Она, конечно, уже давно поняла, что с Кириллом ей больше не жить, что то святое чувство, которое раньше питала к нему, исчезло, а вместо него в душе поселилась неприязнь. Не о себе пеклась Таня — себя ей было не жаль. Жаль сына. Не хотела давать его в обиду. Ведь кем он вырастет, если отец так распустился, если в нем ничего нет доброго?.. Она взглянула на мужа:
— Знаешь, Кирилл, я жить с тобой больше не могу…
Он не дал ей договорить.
— Ах ты, рыжая… — Кирилл выхватил из кармана куртки нож и бросился на жену. И в это мгновение Крылов рванулся ему навстречу, ловко перехватил руку рыбака и резким ударом в грудь свалил его на пол. Звякнул нож. Игорь наступил на него ногой.

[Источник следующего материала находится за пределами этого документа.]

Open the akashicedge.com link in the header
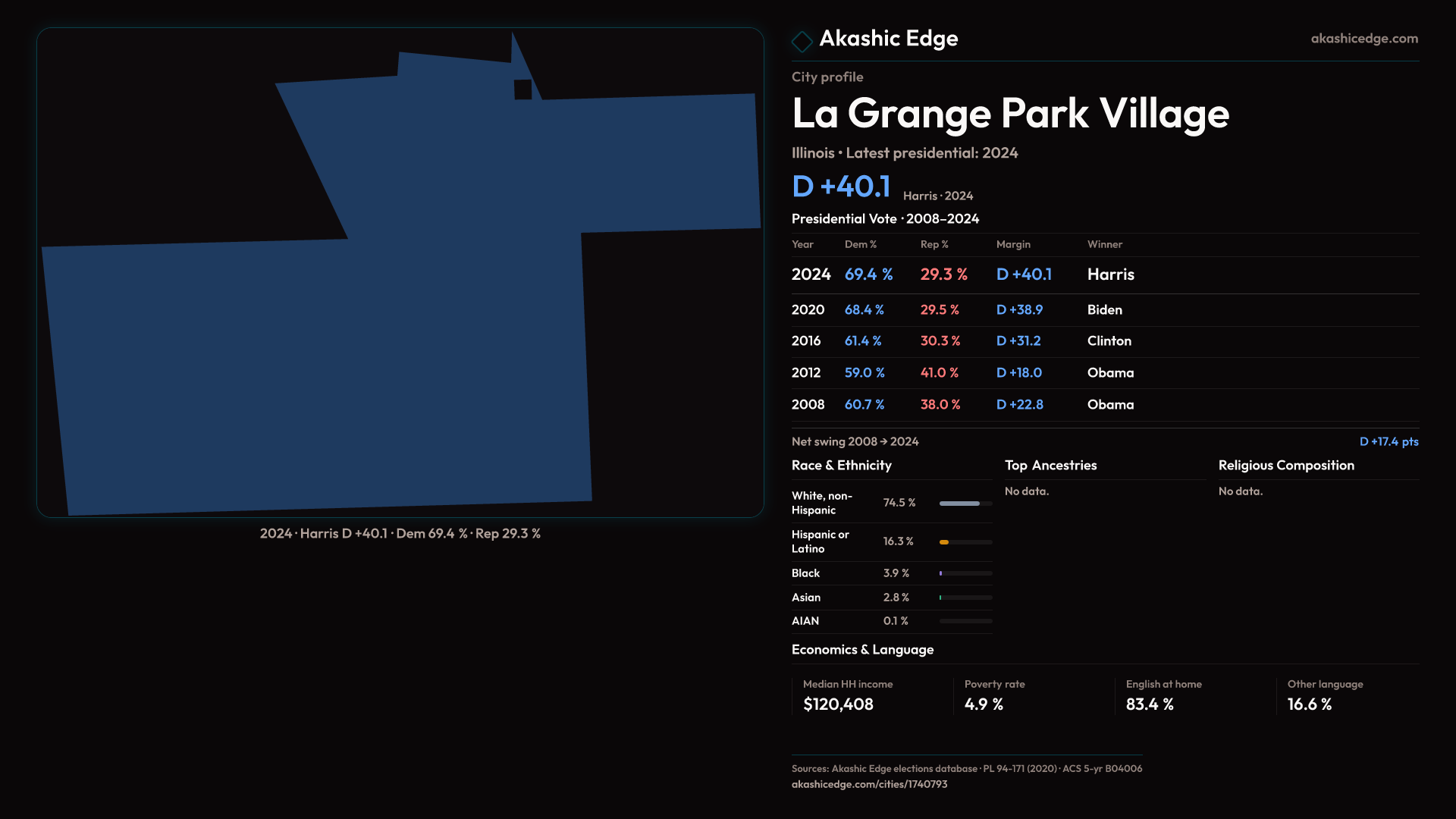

— Кого бьешь? Эх ты, герой!..
Кирилл поднялся. В его глазах кипела злость.
— Ты, матросик, потише тут… Муж я. Законный. А ты?..

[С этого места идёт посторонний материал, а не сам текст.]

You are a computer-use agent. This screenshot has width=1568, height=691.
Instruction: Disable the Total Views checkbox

Игорь грустный возвращался на корабль.
Петр любил по вечерам сидеть у моря. Он даже место себе облюбовал — неподалеку от причала, у скалы, что гранитным картузом нависла над водой. Здесь тихо и уютно, как в каюте. Перед глазами — все как на ладони. Небо. Вода. И солнце. Вот оно сейчас рыжее, как пшеничный колос, опустилось над морем. Подожгло края лохматых туч, окрасило корабли и причалы. И почудилось вдруг Петру, что он в родном селе, сидит под кручей. И не море перед ним, а тихая, заросшая камышом речка. Во дворе на печи мать варит в чугунке картошку.

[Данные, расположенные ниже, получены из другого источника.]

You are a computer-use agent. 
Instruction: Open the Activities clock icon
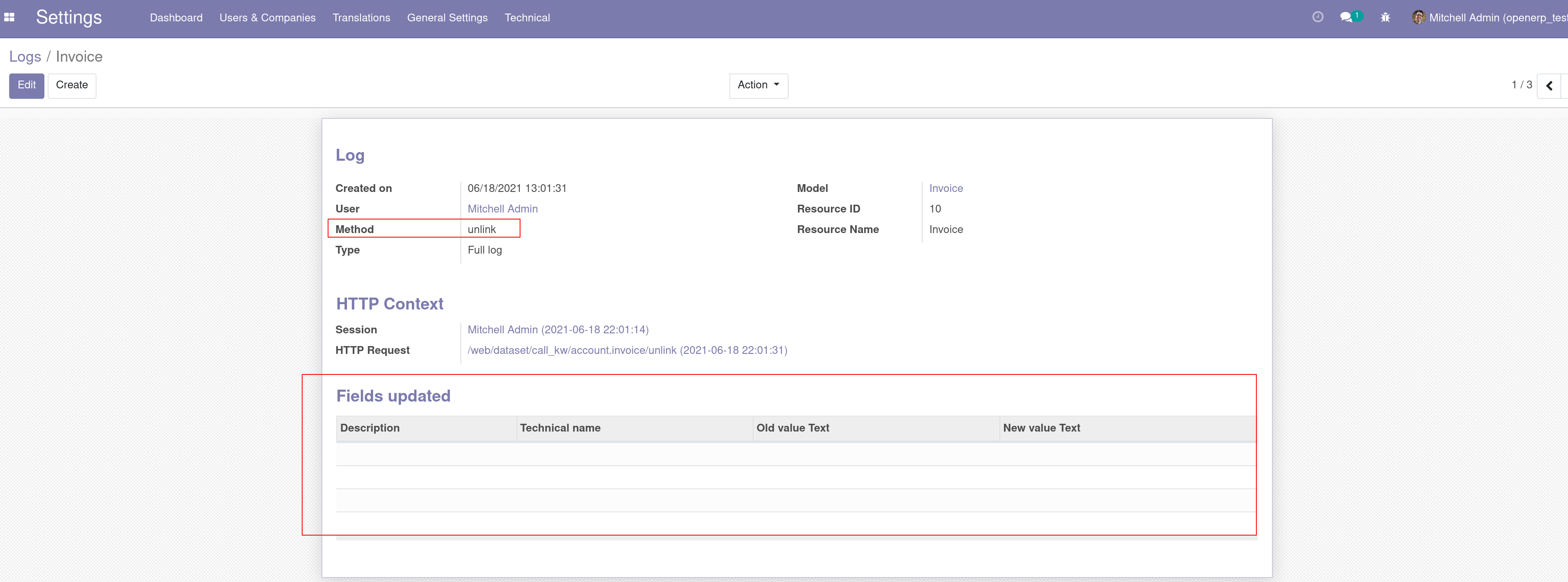[x=1318, y=17]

— Петрусь, может, не надо тебе на море? Уедешь, а каково мне тут? Шел бы в механики.
Он бросал в речку камешки, говорил:
— Маманя, а батя что завещал? Поеду учиться в Ленинград. Потом заберу тебя на Север.
Мать махала рукой:
— Куда уж мне? Вот женишься, так буду внуков нянчить.
«Женился, да горько на душе», — вздохнул Петр.
Он глянул в сторону причала. Спят корабли, прижавшись друг к другу бортами, как родные братья. Все спят, только вахтенные прохаживаются на палубе. А Петру спать не хочется — одолевают мысли. И одна из них настырно сверлила мозг — как дальше сложится его судьба? А тут еще этот поход… Сейчас море ласковое, спокойное, как уснувшее дитя. Но кто знает, каким оно будет завтра? На корабле пойдет и адмирал Журавлев. Испытание нового оружия потребует большого напряжения. Впрочем, ему уже все равно. Вот вернется с моря и уйдет с корабля. Куда-нибудь на берег…
У самых ног Петра упал камешек, другой плюхнулся в воду. Грачев обернулся. У валуна, поросшего сизым мхом, стояла Ира в зеленом шерстяном платье и белой кофточке.
— Добрый вечер, — весело сказала она и бросила в воду камешек.
Петр поднялся с земли, ответил ей дружеским приветствием и, не зная почему, спросил:
— Где же ваш Голубев?
Ира посерьезнела. Она подошла к нему совсем близко. Он даже успел разглядеть в ее глазах искорки.
— Что вам дался Голубев? — сердито спросила она. — Жить без него не можете? Скажите ему об этом. Ему, а не мне.